Seriously? I'm surprised. I would have assumed things like that would be ready targets for vandals and thieves.
posted by ardgedee at 4:20 AM on March 15 [2 favorites]


Aw, I think it's cute! It's a little cube with a flag going around to pick up your books!

My library has a drive-through, which is pretty great. There's a book return window which is automated (and leads to a labyrinthine system of conveyors that you can watch from the inside, which is fun), and then a regular drive-up window which is staffed with people who will give you books that you put on hold. It'd be cool to automate that part as well, so books would be available for pickup 24/7. Maybe a locker system or something? Or a little book cube bot, rolling its way through the mean streets at all hours, with its cheerful little flag.

I'm also for some reason picturing urban wildlife (raccoons and coyotes in particular) adapting and using these as little taxis to get around, like cats riding Roombas. You'll have to be armed with a handful of dog treats in order to get your books in or out.
posted by Fig at 4:59 AM on March 15


"This is how we get Terminator librarians"

Do we want Terminator librarians?

Well...yeah. I want Terminator librarians.
posted by Ivan Fyodorovich at 6:24 AM on March 15 [2 favorites]

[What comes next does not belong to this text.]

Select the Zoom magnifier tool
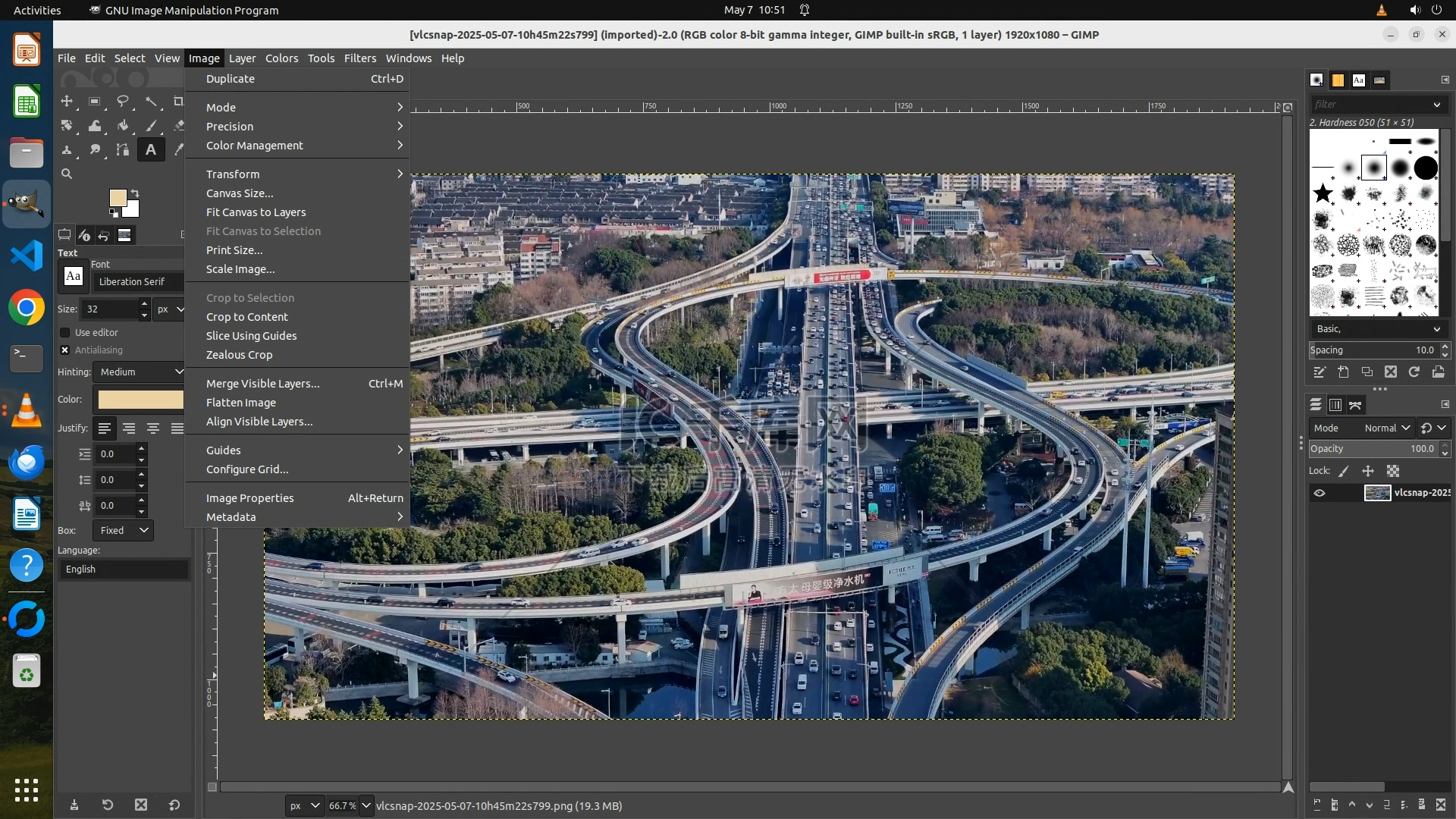The width and height of the screenshot is (1456, 819). pos(67,174)

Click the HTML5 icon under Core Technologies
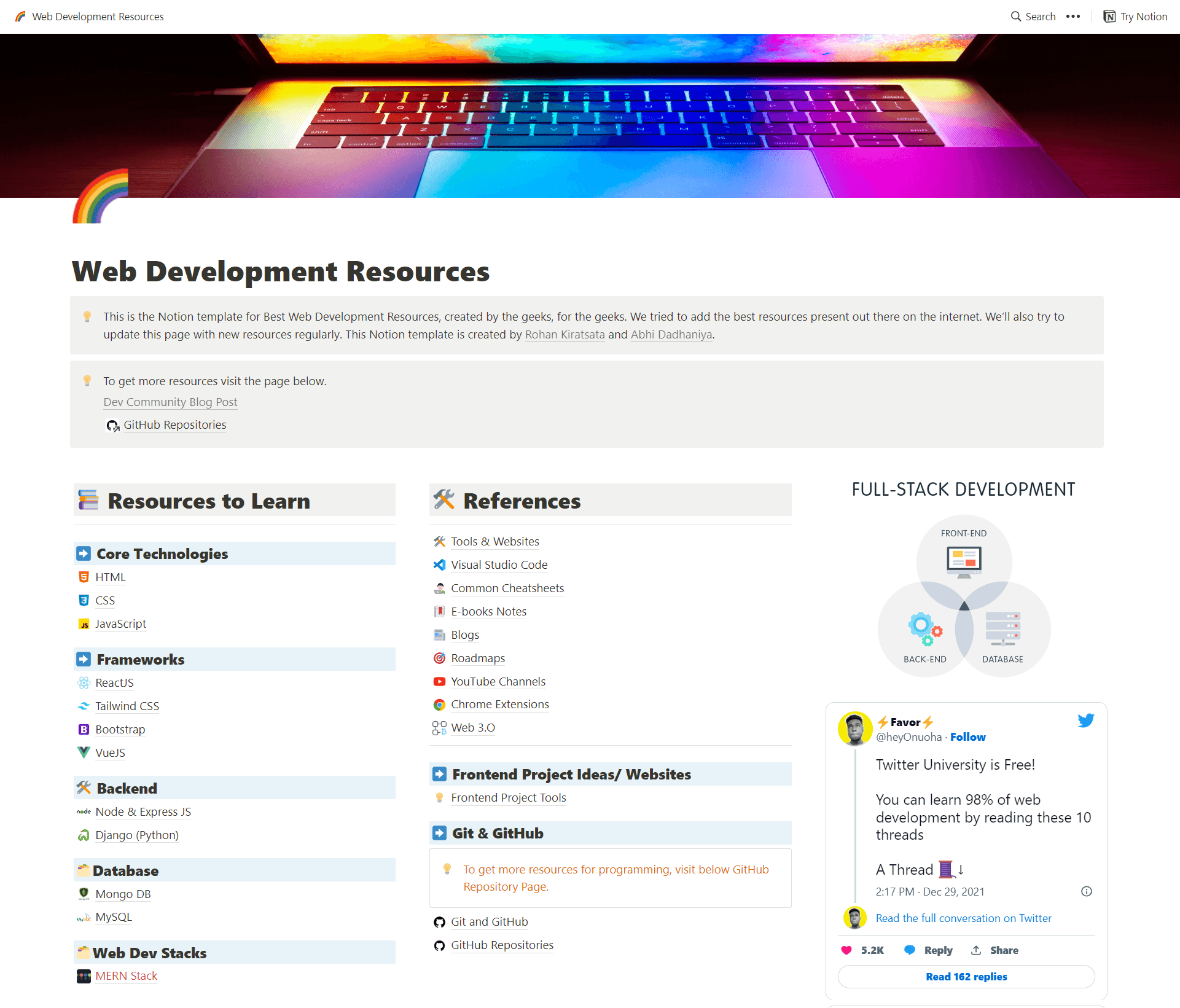(x=84, y=577)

The thing about library terminators is that when they killed you for refusing to return library materials, they would have to do so without in any way interfering with your right to information. I think this would necessitate uploading your consciousness into a library in which you were both a patron and part of the collection. I think that this passage would be inscribed upon each library terminator's armor:

" . . . all mankind is of one author, and is one volume; when one man dies, one chapter is not torn out of the book, but translated into a better language; and every chapter must be so translated; God employs several translators; some pieces are translated by age, some by sickness, some by war, some by justice; but God's hand is in every translation, and his hand shall bind up all our scattered leaves again, for that library where every book shall lie open to one another"

-- Donne, Devotions Upon Emergent Occasions, MEDITATION XVII.
posted by ckridge at 9:35 AM on March 15 [4 favorites]


the more stuff that becomes automated the more skilled and semiskilled jobs there will be for people operating and maintaining said automation.

SHHHH, please. Don't tell them. Look, I'll cut you in on it if you keep your mouth shut: first we tell them that the crazy machine will let them fire all their employees. Then we sell them the expensive machine. Then we make them hire back their employees at double their salary to operate the machine.

Great, right? I call it "industrialization", but I think Marketing is trying to get everyone to call it the "robo-apocalypse". Helps sales, I guess—some people really get hard thinking that it'll not just put their employees out of work, but actually kill them. Suckers.